I responded by saying that the presence of junk DNA was expected according to evolution and that it was not consistent with intelligent design. I also said that, "The presence of large amounts of junk DNA in our genome is a well established fact in spite of anything you might have heard in the popular press, which includes press releases." She did not follow up on my response.
His blog post is inaccurate in a couple of ways. First, I did not make the claim, and was very careful to avoid doing so, that “most” DNA is not junk. No one knows how much is functional and how much is not, and none of my sources would even venture to speculate upon this, not even to the extent of “some” or “most.”
Her article says, "Since the early '70s, many scientists have believed that a large amount of many organisms' DNA is useless junk. But recently, genome researchers are finding that these "noncoding" genome regions are responsible for important biological functions." Technically she did not say that most DNA is not junk. She just strongly implied it.

I find it difficult to believe that Ryan Gregory would not venture to speculate on the amount of junk DNA but I'll let him address the validity of Ms. Shaffer's statement.
Moran also mistakenly attributed a statement to Steven Meyer that Meyer did not make.
I can see why someone might have "misunderstood" my reference to what Myer said so I've edited my posting to make it clear.
Judmarc and RickRadditz—Here is a link to the full text of the genome biology article on the opossum genome: Regulatory conservation of protein coding and microRNA genes in vertebrates: lessons from the opossum genome. We didn't have space to cover this in detail, but in essence what the researchers found was that upstream intergenic regions were more highly conserved in the possum compared to coding regions, but also represented a greater area of difference between possums and humans.
This appears to be a reference to the paper she was discussing in her article. It wasn't at all clear to me that this was the article she was thinking about in the first few paragraphs of her WIRED article.

Interested readers might want to read the comment by "Andrea" over on the WIRED site. She He doesn't pull any punches in demonstrating that Catherine Shaffer failed to understand what the scientific paper was saying. Why am I not surprised? (Recall that this is a science writer who prides herself on being accurate.)
So, yes, this does run counter to the received wisdom, which makes it fascinating. You are right that the discussion of junk vs. nonjunk and conserved vs. nonconserved is much more nuanced, and we really couldn't do it justice in this space. Here is another reference you might enjoy that begins to deconstruct even our idea of what conservation means: “Conservation of RET regulatory function from human to zebrafish without sequence similarity.” Science. 2006 Apr 14;312(5771):276-9. Epub 2006 Mar 23. Revjim—If you have found typographical errors in the copy, please do point them out to us.

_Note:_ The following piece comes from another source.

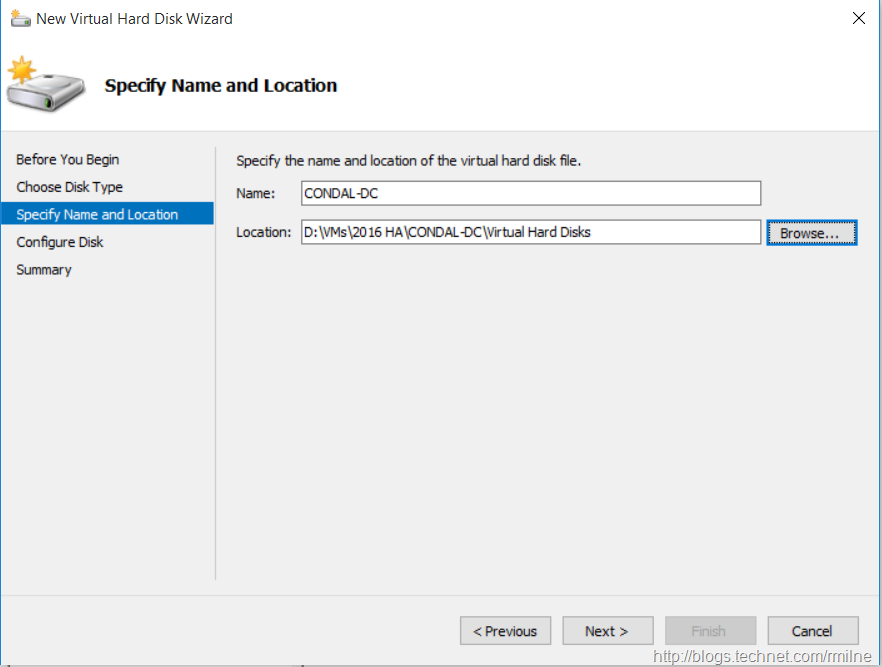
Task: Click the window title text in the title bar
Action: pyautogui.click(x=134, y=18)
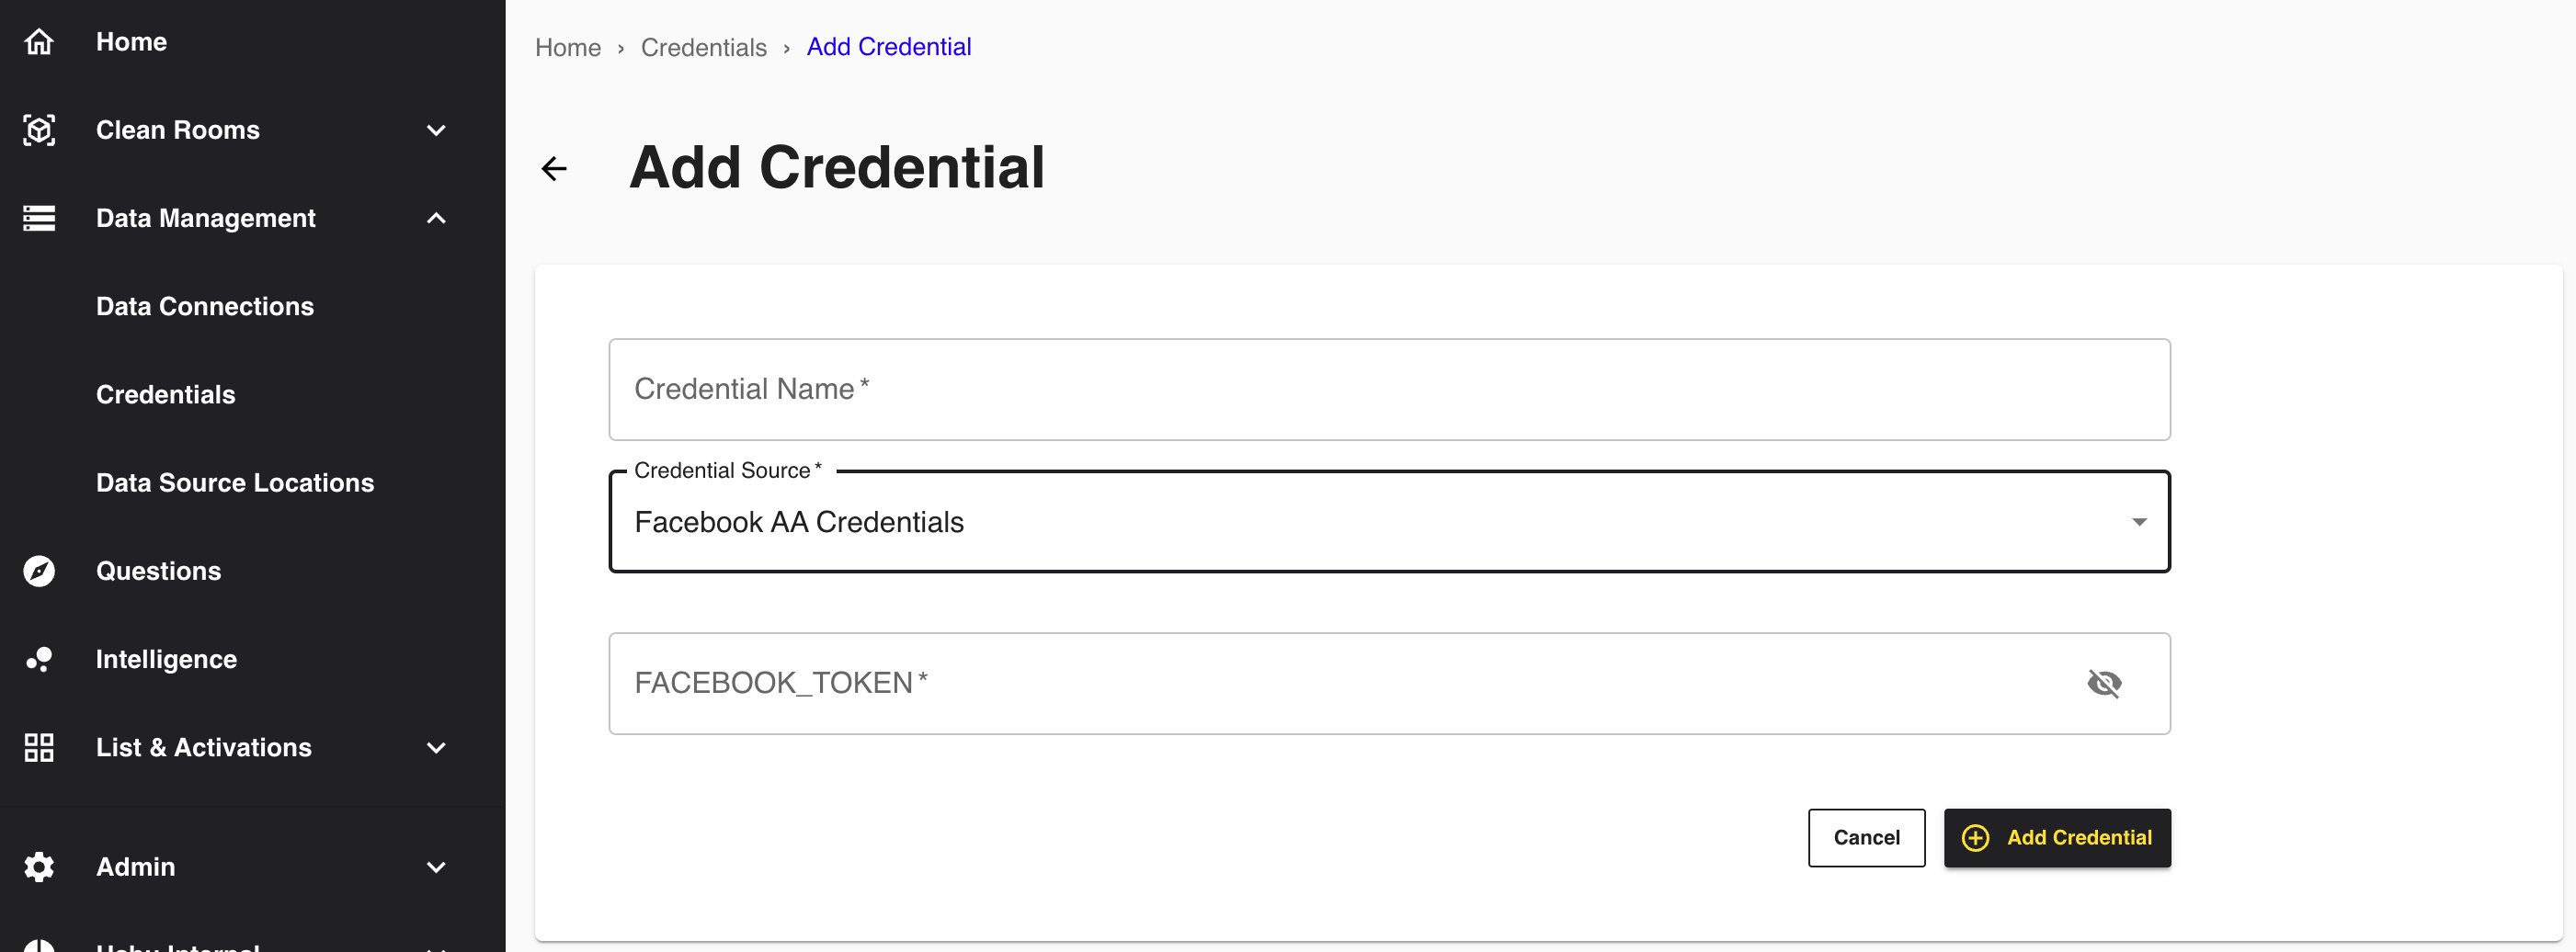Screen dimensions: 2576x952
Task: Collapse the Data Management section chevron
Action: click(x=436, y=218)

The advantage of online publication is that we do get a chance to correct these after publication.
Sounds to me like Catherine Shaffer is grasping at straws (or strawmen).
For Katharos and others—I interviewed five scientists for this article. Dr. Francis Collins, Dr. Michael Behe, Dr. Steve Meyers, Dr. T. Ryan Gregory, and Dr. Gill Bejerano. Each one is a gentleman and a credentialed expert either in biology or genetics. I am grateful to all of them for their time and kindness.
I think we all know just how "credentialed" Stephen Meyer is. He has a Ph.D. in the history and philosophy of science. Most of us are familiar with the main areas of expertise of Michael Behe and none of them appear to be science.